▶ [EXCERPT TO READ]:
- - -
A few weeks ago Drudge linked to a story where Cornell West made some fairly derogatory comments about the president. Because I’m not a fan of Prof. West, and because the comments were of a racial nature that I generally ignore, I didn’t read the story at the time. But today I got around to it and, if you can get just roll your eyes and get past the racial claptrap, the story provides some interesting insights, particularly when West discusses his falling out with the president.
Obama and West’s last personal contact took place a year ago at a gathering of the Urban League when, he says, Obama “cussed me out.” Obama, after his address, which promoted his administration’s championing of charter schools, approached West, who was seated in the front row.
“He makes a bee line to me right after the talk, in front of everybody,” West says. “He just lets me have it. He says, ‘You ought to be ashamed of yourself, saying I’m not a progressive. Is that the best you can do? Who do you think you are?’ I smiled. I shook his hand. And a sister hollered in the back, ‘You can’t talk to professor West. That’s Dr. Cornel West. Who do you think you are?’ You can go to jail talking to the president like that. You got to watch yourself. I wanted to slap him on the side of his head.
“It was so disrespectful,” he went on, “that’s what I didn’t like. I’d already been called, along with all [other] leftists, a “F’ing retard” by Rahm Emanuel because we had critiques of the president.”
- - -
▶ [DATA LINES]:
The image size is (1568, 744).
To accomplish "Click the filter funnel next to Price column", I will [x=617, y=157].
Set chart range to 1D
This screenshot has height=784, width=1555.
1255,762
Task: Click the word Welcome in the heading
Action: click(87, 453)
- - -
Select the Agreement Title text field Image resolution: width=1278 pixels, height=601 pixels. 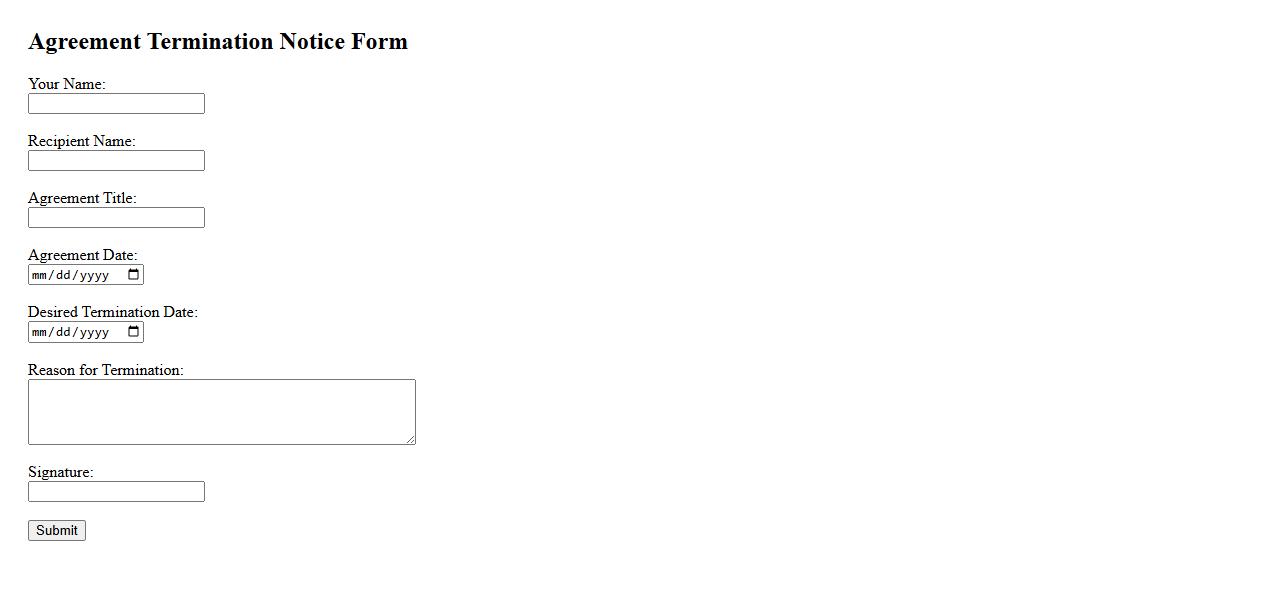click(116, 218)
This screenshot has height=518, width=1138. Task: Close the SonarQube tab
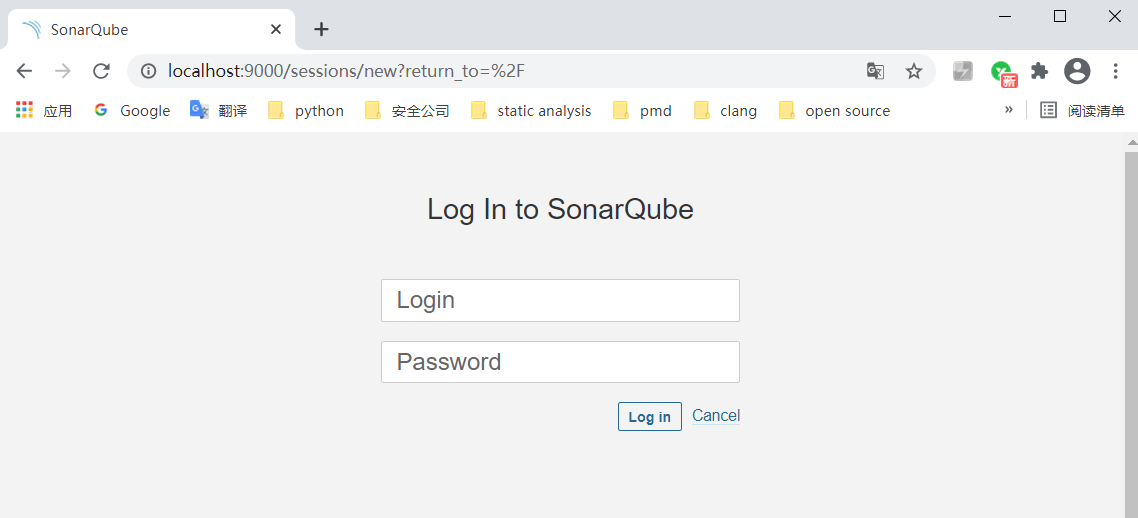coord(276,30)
- - -
▶ [PROBLEM 1]:
In the post about Cornel West and the president, where did the two men last have personal contact?
▶ [PROBLEM 2]:
Pick up the post about Cornel West's falling out with the president right after its last quoted line, and keep going for a paragraph or two.

▶ [EXERCISE ANSWER 1]:
At a gathering of the Urban League, a year before West spoke about it.

▶ [EXERCISE ANSWER 2]:
Valerie Jarrett, a senior adviser to the president, has, West said, phoned him to complain about his critiques of Obama. Jarrett was especially perturbed, West says, when he said in an interview last year that he saw a lot of Malcolm X and Ella Baker in Michelle Obama. Jarrett told him his comments were not complimentary to the first lady.
Perhaps all presidents try to manage their supporters, but this certainly fits in with the perception that this president can’t handle being criticized. I don’t like West, but he’s no dummy and he seems to have principles, so berating him like that seems quite unlikely to result in anything positive for the president. Moreover, it’s just rude. The president has a lot of authority, of various types, and no one is ever on even ground when engaging the president in public. To see a president use that advantage to berate a private citizen (and a supporter, at that!), knowing that the private citizen will be unable to adequately respond, should (but won’t) revolt those on the Left who claim to constantly be aware of “power dynamics.” It revolts me, though I’m not a Leftist, just an old-fashioned republican.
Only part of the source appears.